Daydream believers: Social daydreaming can alleviate loneliness, study finds

While loneliness causes negative effects on the mood and mind of an individual, it is also thought to be an adaptive emotion. Loneliness motivates people to reconnect socially, and therefore promotes species survival. Behaviors that promote social contact are the easiest way to remove feelings of loneliness, however, social connection is not always available to lonely people.

In a study published in Cognition and Emotion, researchers examined if daydreaming about one’s significant other was enough to restore social connectedness after induced loneliness. Daydreaming about one’s significant other allows an individual to create a meaningful social interaction in their mind, and possibly alleviate feelings of loneliness.

Researchers also included a “helping request” (where participants were asked to assist with a task) at the end of the study, due to previous research which suggests that increased social connectedness results in increased helping behavior.

One hundred and forty three participants (students and staff) were recruited from a UK university and were asked to complete a loneliness survey, but they were all given “bogus feedback” and told they ranked as “much more lonely than average.” This acted as the ‘loneliness induction’, which was meant to control feelings of loneliness.

Participants were randomly assigned to daydream either about a significant other (social daydreamers) or a scenario that did not involve interaction with anyone else (non-social daydreamers), or to complete a memory task (control). Then, they rated their desire to connect with others and completed a helping request, where they were asked to indicate how many pages of data they were willing to help code on a sign-up sheet. Participants rated their feelings “before and after the loneliness induction, and after the experimental task.”

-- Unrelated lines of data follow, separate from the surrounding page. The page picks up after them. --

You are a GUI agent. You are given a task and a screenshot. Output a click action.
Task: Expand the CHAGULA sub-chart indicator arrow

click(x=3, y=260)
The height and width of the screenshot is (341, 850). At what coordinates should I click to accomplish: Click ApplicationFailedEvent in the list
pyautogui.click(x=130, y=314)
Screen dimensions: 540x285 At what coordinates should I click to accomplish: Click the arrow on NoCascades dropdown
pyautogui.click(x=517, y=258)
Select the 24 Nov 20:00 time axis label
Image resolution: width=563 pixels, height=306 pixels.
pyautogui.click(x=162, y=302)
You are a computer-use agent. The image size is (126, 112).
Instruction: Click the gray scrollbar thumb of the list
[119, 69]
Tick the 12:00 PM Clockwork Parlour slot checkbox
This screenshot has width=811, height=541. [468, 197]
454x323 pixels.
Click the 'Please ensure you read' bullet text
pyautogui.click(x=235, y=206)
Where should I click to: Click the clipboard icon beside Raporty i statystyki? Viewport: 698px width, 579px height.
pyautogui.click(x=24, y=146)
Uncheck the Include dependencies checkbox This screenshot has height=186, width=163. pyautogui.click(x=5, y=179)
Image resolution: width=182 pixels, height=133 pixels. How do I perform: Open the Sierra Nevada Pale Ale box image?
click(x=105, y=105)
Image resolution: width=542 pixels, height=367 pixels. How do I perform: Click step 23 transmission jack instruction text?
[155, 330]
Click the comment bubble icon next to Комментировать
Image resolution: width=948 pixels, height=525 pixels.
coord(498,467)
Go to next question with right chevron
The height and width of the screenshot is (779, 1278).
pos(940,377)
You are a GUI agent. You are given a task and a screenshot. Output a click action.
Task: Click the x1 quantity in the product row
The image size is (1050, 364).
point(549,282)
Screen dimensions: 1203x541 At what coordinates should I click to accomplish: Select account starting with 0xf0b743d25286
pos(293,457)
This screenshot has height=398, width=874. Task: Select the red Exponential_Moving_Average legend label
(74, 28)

Social daydreamers showed heightened feelings of social connection, even though both types of daydreamers had overall positive effects. They also indicated less of a need to interact with others after daydreaming. Daydreaming about a non-social pleasant scenario demonstrated more positive emotions than the memory task, though researchers believe that to be due to the satisfying nature of imagination. In addition, social daydreamers were more likely to help with the data encoding task than the other two groups — they volunteered to do two pages more on average.

“Our findings support the proposal that social daydreams can replenish connectedness by providing an imaginary substitute for significant others when they are not immediately available. There is evidence that daydreams may function like this in daily life but the present study provides more direct evidence for the causal role of daydreaming about significant others in maintaining and sustaining connectedness,” the researchers wrote.

While daydreaming has been regarded as a harmful activity for the idle mind, this study demonstrates that it serves a socially fulfilling purpose. Future research includes using social daydreaming as therapy, where it could foster more feelings of love and belonging, and the effects of social daydreaming on long term social interactions.